- **Problem to solve**: Of all the lines below, output only those starting at the one with "Screen dimensions: 818x578" and ending at the one with "Click the $1.783", both ends included, exactly as written.

*** Entries shown ***

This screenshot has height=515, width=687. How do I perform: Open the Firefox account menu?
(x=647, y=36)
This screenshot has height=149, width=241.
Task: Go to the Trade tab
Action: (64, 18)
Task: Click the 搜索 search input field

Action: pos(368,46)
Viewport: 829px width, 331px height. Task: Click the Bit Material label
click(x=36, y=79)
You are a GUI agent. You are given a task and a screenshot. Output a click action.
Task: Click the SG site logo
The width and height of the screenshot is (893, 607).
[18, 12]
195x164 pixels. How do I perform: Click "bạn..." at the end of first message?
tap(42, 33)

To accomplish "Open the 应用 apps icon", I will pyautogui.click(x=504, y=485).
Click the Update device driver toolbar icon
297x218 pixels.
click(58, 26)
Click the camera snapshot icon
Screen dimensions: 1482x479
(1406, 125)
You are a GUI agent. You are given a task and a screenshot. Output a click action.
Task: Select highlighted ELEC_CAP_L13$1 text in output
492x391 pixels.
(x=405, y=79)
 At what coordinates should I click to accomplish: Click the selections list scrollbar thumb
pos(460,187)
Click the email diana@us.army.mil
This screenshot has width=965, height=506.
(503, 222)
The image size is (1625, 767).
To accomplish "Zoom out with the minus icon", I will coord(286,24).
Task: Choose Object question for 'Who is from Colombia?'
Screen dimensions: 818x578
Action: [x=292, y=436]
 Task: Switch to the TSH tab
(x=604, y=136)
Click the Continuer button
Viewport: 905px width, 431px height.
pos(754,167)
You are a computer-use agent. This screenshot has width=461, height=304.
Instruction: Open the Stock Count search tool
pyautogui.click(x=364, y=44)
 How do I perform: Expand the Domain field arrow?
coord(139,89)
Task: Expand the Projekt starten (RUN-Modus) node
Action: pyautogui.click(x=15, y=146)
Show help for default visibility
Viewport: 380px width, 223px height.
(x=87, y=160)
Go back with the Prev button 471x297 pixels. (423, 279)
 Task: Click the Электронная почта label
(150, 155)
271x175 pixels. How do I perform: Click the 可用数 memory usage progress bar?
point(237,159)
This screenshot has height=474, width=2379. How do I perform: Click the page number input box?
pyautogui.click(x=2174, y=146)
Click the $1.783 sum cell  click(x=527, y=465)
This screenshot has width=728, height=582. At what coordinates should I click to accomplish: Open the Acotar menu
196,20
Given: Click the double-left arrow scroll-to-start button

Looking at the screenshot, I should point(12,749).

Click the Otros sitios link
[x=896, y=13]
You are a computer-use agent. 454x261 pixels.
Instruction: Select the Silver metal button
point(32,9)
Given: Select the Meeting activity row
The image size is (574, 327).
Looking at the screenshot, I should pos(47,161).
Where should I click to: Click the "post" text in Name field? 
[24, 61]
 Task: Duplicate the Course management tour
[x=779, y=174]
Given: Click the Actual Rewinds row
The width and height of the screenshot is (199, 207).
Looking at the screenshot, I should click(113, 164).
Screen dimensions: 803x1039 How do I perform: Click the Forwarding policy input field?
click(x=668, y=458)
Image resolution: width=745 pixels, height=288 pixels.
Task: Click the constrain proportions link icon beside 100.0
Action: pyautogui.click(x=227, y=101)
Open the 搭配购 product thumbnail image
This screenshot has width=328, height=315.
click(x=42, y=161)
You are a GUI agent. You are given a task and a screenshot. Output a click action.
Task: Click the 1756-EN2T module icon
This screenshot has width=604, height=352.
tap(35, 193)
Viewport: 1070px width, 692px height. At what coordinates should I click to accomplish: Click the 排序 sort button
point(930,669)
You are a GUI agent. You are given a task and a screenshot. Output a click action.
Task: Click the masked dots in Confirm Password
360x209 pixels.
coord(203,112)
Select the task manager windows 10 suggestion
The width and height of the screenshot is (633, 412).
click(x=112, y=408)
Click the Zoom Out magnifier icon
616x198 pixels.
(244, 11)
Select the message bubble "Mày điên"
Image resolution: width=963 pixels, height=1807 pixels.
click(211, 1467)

*** End of Entries shown ***

- **Result of the task**:
Screen dimensions: 818x578
Action: [x=292, y=436]
 Task: Switch to the TSH tab
(x=604, y=136)
Click the Continuer button
Viewport: 905px width, 431px height.
pos(754,167)
You are a computer-use agent. This screenshot has width=461, height=304.
Instruction: Open the Stock Count search tool
pyautogui.click(x=364, y=44)
 How do I perform: Expand the Domain field arrow?
coord(139,89)
Task: Expand the Projekt starten (RUN-Modus) node
Action: pyautogui.click(x=15, y=146)
Show help for default visibility
Viewport: 380px width, 223px height.
(x=87, y=160)
Go back with the Prev button 471x297 pixels. (423, 279)
 Task: Click the Электронная почта label
(150, 155)
271x175 pixels. How do I perform: Click the 可用数 memory usage progress bar?
point(237,159)
This screenshot has height=474, width=2379. How do I perform: Click the page number input box?
pyautogui.click(x=2174, y=146)
Click the $1.783 sum cell  click(x=527, y=465)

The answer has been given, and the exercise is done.